Tenho escrito que a CUT, ao longo dos seus 24 anos de vida,
se identificou com as demais centrais sindicais. Sabemos que a CGT, Força
Sindical, SDS e a CAT, entre outras, foram criadas no Brasil com o apoio do
capital nacional e internacional para defender os interesses das empresas,
enganar os trabalhadores com “informações” compostas de meias-verdades e muita
mentira e promover a divisão do movimento sindical. Introduziram o que chamam
de “sindicalismo de resultados”, promovendo ações reivindicatórias por
empresas, quase sempre isoladas, o que enfraquece a luta dos trabalhadores,
contribuindo assim para o rebaixamento progressivo dos salários e do padrão de
vida dos operários e favorecendo o processo de “modernização” da produção via
introdução das novas tecnologias e da reorganização das forças produtivas.
Muitos companheiros e companheiras – que, como eu, foram
fundadores da CUT - se indignaram com as denúncias que tenho feito. Foi preciso
muito tempo e muita falcatrua rolar para que se convencessem de que minhas
advertências não eram mentiras ou meras disputas de poder (não fui da direção
da CUT, a não ser brevemente em escala estadual). Uma das muitas ações que
desnudaram a direção cutista foi a organização das atividades do 1º de maio,
com shows financiados por várias empresas, inclusive de capital internacional,
numa imitação barata da Força Sindical.
Agora vem mais uma informação que vai colocando a central no
seu devido lugar: uma revista da CUT é financiada nada mais nada menos do que
pela Companhia Vale do Rio Doce. Aquela que foi alvo de denúncias por causa do
fraudulento “leilão”, organizado por FHC em 1997 e que a entregou a um conjunto
de empresas nacionais e internacionais pela bagatela de R$ 3,3 bilhões
enquanto seu patrimônio já valia trinta vezes mais.

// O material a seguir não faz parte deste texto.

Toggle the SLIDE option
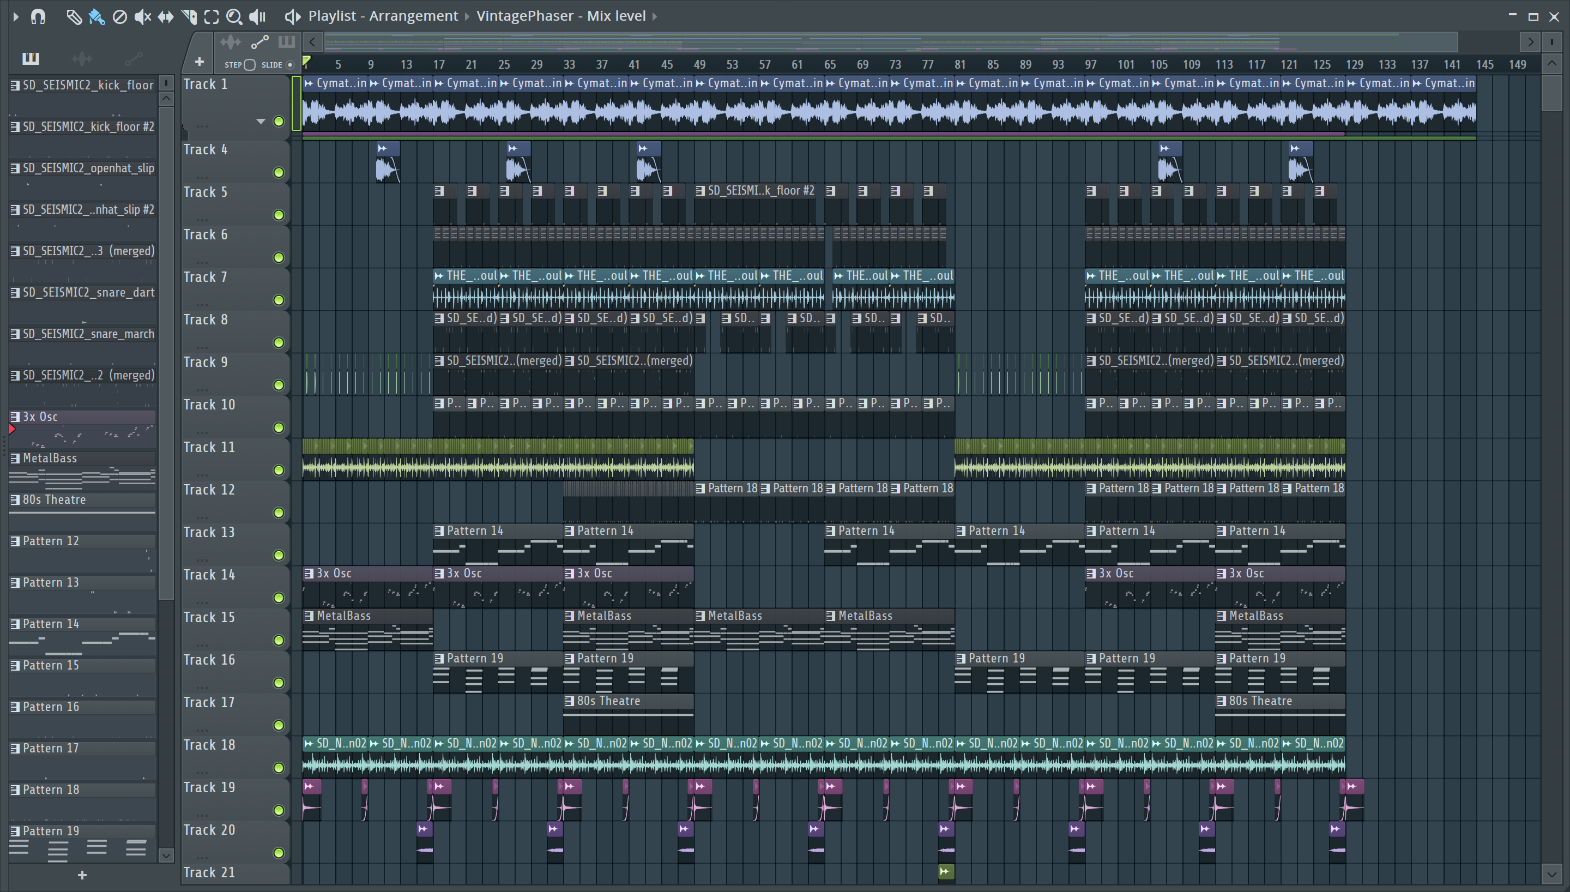[x=290, y=64]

Em setembro de 2007, organizamos nosso terceiro plebiscito
popular e mais de 3.700.000 cidadãos e cidadãs se manifestaram pela anulação da
maracutaia. A CUT participou desse plebiscito. Agora, recebe financiamento da
mesma Vale do Rio Doce para sua Revista Brasil. Ambigüidade ou opção pela
classe patronal?
Vejam a mensagem que recebi via internet:
“Compas,
Vcs repararam que na última edição da Revista Brasil (cujo
conselho editorial é composta basicamente por um campo sindical cutista, cheio
de sindicatos de metalúrgicos e bancários) a página 2 e 3 (atrás da capa) vem
um propaganda da VALE ?!?!?!?!?!
Ou seja, boa parte dessa revista foi financiada pela Vale,
pelo menos nesta edição.
Isso me faz pensar que passado o plebiscito, e a preocupação
da Vale com o mesmo e as nacionalizações que ocorrem na América Latina, a Vale
fez um acordo com a CUT (ou PT ou Governo, sei lá!) para dar um verniz
nacional na empresa, agora com novo nome...
Quem recebe financiamento desses caras não vai enfrentá-los!
To muito bolado e não sei o q fazer.
Saudações Socialistas,
Vinicius Codeço”
Essa história de adesão e cumplicidade com o grande capital
não é novidade entre os dirigentes nacionais da CUT. Dois dos seus mais
importantes presidentes se tornaram “garotos-propaganda” da UNIBAN, uma
universidade particular que transforma educação em mercadoria e impede a ação
sindical entre seus funcionários. Os dois dirigentes que faziam a publicidade
da UNIBAN pela TV são o Vicentinho (deputado federal pelo PT) e o Luiz Marinho,
hoje ministro da Previdência, ambos defensores das reformas propostas por Lula,
que surrupiam direitos dos trabalhadores.
Ao defender interesses de exploradores, a CUT trai sua
classe. Só não estamos definitivamente órfãos das Centrais porque novas forças
classistas vão surgindo das cinzas sindicais pelegas.
Waldemar Rossi é metalúrgico aposentado e coordenador da
Pastoral Operária da Arquidiocese de São Paulo.